:: Exercise data ::
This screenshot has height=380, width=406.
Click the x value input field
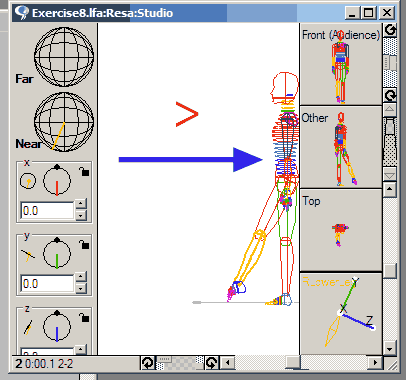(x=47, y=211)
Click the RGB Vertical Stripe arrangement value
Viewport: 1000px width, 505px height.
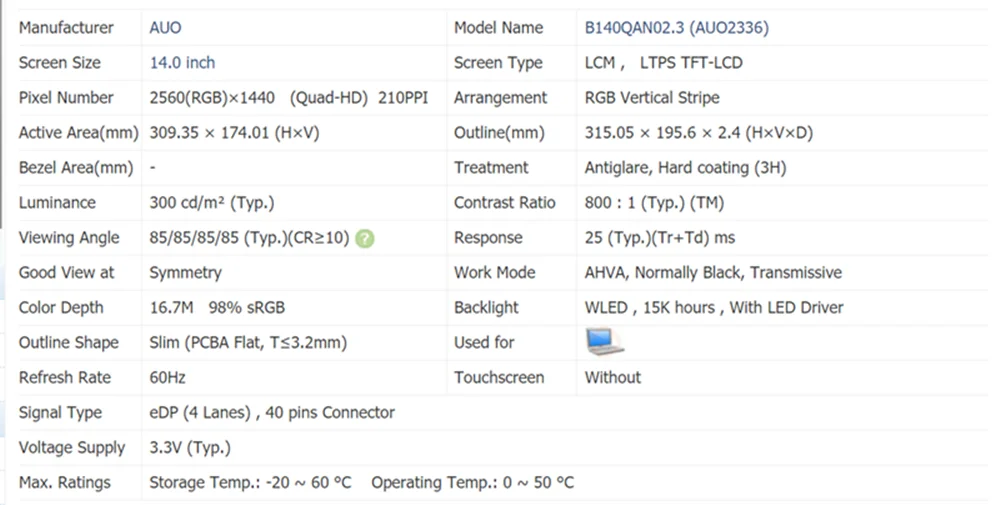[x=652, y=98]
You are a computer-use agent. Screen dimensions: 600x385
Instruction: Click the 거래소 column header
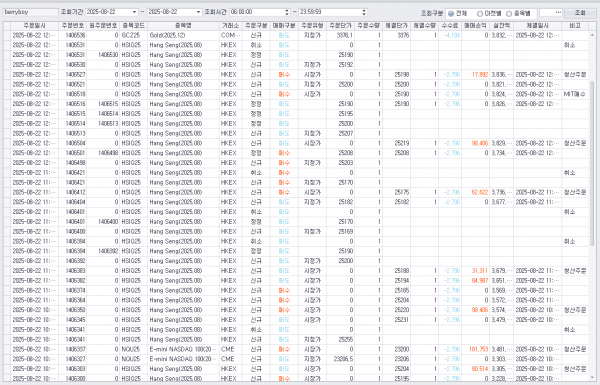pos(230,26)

---

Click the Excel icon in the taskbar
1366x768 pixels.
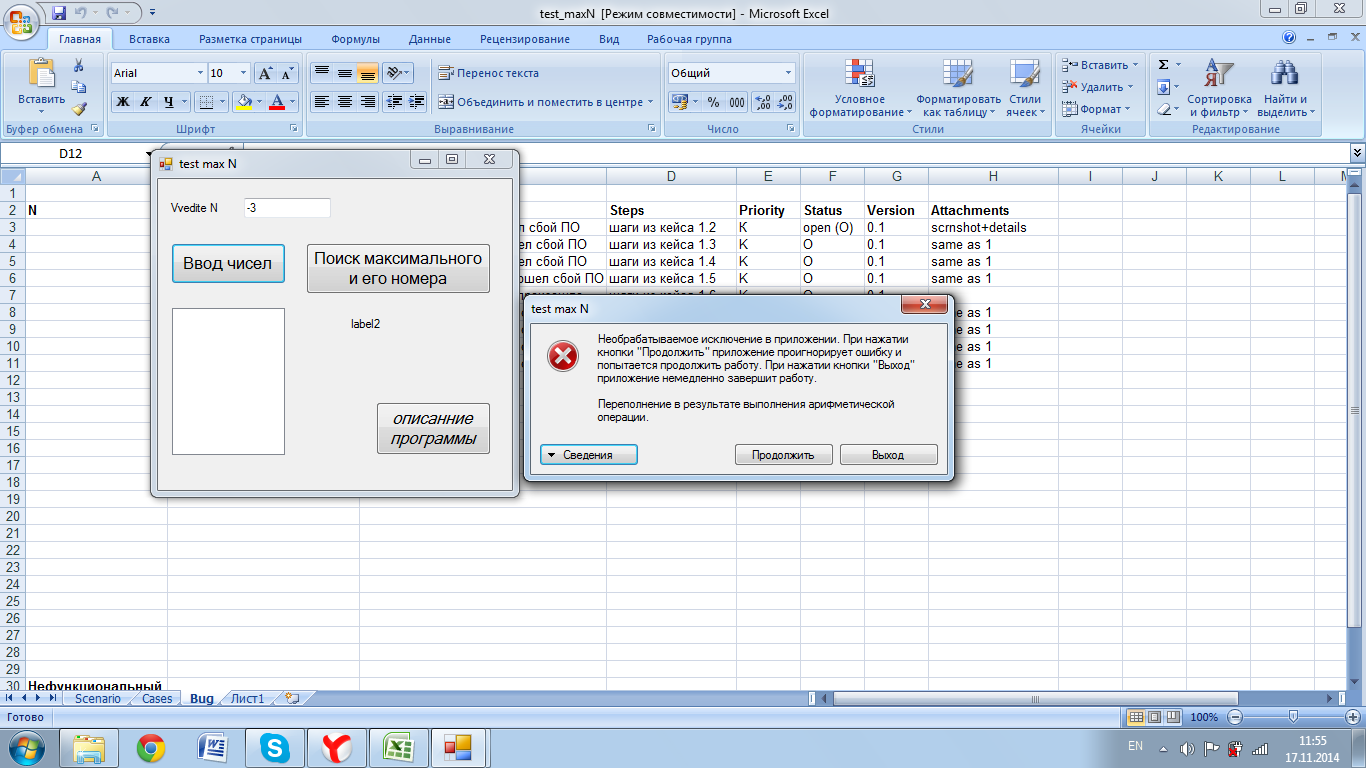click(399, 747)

:: Written instruction ::
Put the lines into a JSON list of strings, one string per line and blank lines skipped, beginning with the line containing "Click the RGB" and running through the line containing "pos(230,26)". Omit the pictures from the list.

:: Exercise output ::
[
  "Click the RGB Vertical Stripe arrangement value",
  "Viewport: 1000px width, 505px height.",
  "[x=652, y=98]",
  "You are a computer-use agent. Screen dimensions: 600x385",
  "Instruction: Click the 거래소 column header",
  "pos(230,26)"
]